The Scimitar Horned Oryx is not on the menu in southern or eastern Africa where the majority of safaris are taken. I believe they roam, or once roamed in Northern African in very dry country. I don't know anyone who has taken one in Africa.

The more common Gemsbuck is also called Oryx in parts of Africa. They are plentiful in huntable Africa.

So, if you plan to go to Africa some day,you might not want a Gemsbuck/Oryx taken here as an exotic. But if you want a Scimitar Horned Oryx, the exotic route is a good bet...maybe the only way to get one.


----------



## Spec-Rig.006 (Nov 2, 2007)

justinsfa said:


> Yo Yo YOOOOOOOO!!! I dont care anything about leaving the United States... I have plenty here to shoot at.... lol
> 
> Although your stupid stag had me looking at NZ trips a few weeks ago. Two of the guys I hunt with have ties to outfitters over there and they have been trying to talk me into it for a few years now.
> 
> ...


Ha ha ha ha ha ha ha ... yeah. I know. But the thing people don't realize is that the trophy fees on exotics here are normally 3x - 10x the trophy fees overseas where the animals normally reside. Plus airfare - and you still come out on top with a potential once in-a-lifetime experience under your belt.

Plus ... that trip is a PANTY dropper ... ! THINK about it ... ! Oh ... and check this - I'm booked for Javan Rusa on June 30th in the South Pacific ... droooooll.



JRAMEY said:


> If I'm not mistaken, I believe the Oryx are extinct in the wild...?


One species yes ... all the more reason NOT to shoot them. "Hi, yes, this is my nearly extinct trophy/cattle-esq critter I shot off a high fence chowing down a bale of alfalpha next to a pile of grain" ... WINNING ...

_Recorded data_
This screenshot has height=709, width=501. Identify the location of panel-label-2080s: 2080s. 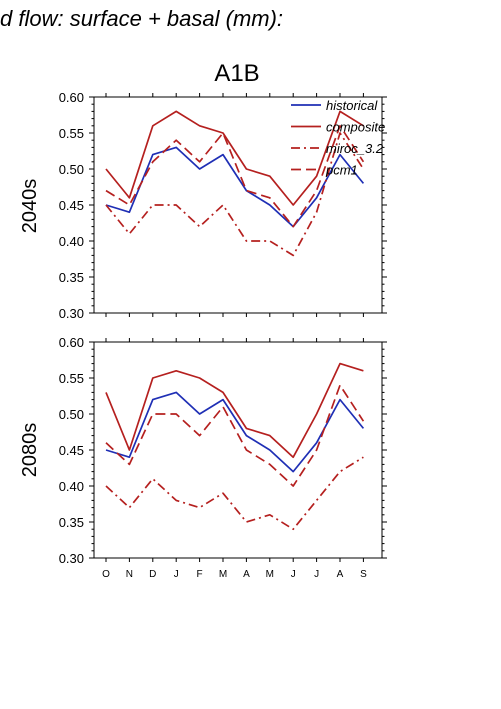
(30, 450).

_Problem set_
**a)** Rewrite the forum thread on hunting oryx between "Plus ... that" and "Pacific ... droooooll.", inclusive, with "South Pacific" replaced by "New Zealand".
**b)** Please answer these questions from the forum thread on hunting oryx:
(i) What other name is the Gemsbuck called in parts of Africa?
(ii) How do trophy fees on exotics here normally compare with trophy fees overseas?
(iii) What is the poster booked for on June 30th?
**c)** Write the next part of the forum thread on hunting oryx, picking up after its final sentence.
The listing plays no part in this work.

_Outputs in order_
**a)**
Plus ... that trip is a PANTY dropper ... ! THINK about it ... ! Oh ... and check this - I'm booked for Javan Rusa on June 30th in the New Zealand ... droooooll.

**b)**
(i) Oryx.
(ii) They are normally 3x to 10x the trophy fees overseas.
(iii) Javan Rusa, in the South Pacific.

**c)**
Personally, I think it'd be nice if the remaining oryx in question were used as reintroduced species where they're from instead of being sold wholesale for the slaughter.


----------



## Bucksnort (Jun 29, 2004)

1.


----------



## BretE (Jan 24, 2008)

Bucksnort said:


> 1.


Now we're talkin.....sweet....I'm in the market myself......still lookin....


----------



## Bucksnort (Jun 29, 2004)

Brete said:


> Now we're talkin.....sweet....I'm in the market myself......still lookin....


Brete, not mine. One my taxi had finished a few weeks ago.


----------



## BretE (Jan 24, 2008)

Bucksnort said:


> Brete, not mine. One my taxi had finished a few weeks ago.


gotcha.....still very nice!


----------



## justinsfa (Mar 28, 2009)

Spec-Rig.006 said:


> Ha ha ha ha ha ha ha ... yeah. I know. But the thing people don't realize is that the trophy fees on exotics here are normally 3x - 10x the trophy fees overseas where the animals normally reside. Plus airfare - and you still come out on top with a potential once in-a-lifetime experience under your belt.
> 
> Plus ... that trip is a PANTY dropper ... ! THINK about it ... ! Oh ... and check this - I'm booked for Javan Rusa on June 30th in the South Pacific ... droooooll.
> 
> ...


What price tag do you put on catching Malaria, getting kidnapped by a bunch of heathens for ransom, or getting your nuts chopped off because Anglo testicles are a delicacy in some 3rd world country??? lol


----------



## justinsfa (Mar 28, 2009)

Bucksnort said:


> 1.


Now THAT is what I am talkin' 'bout!


----------



## Spec-Rig.006 (Nov 2, 2007)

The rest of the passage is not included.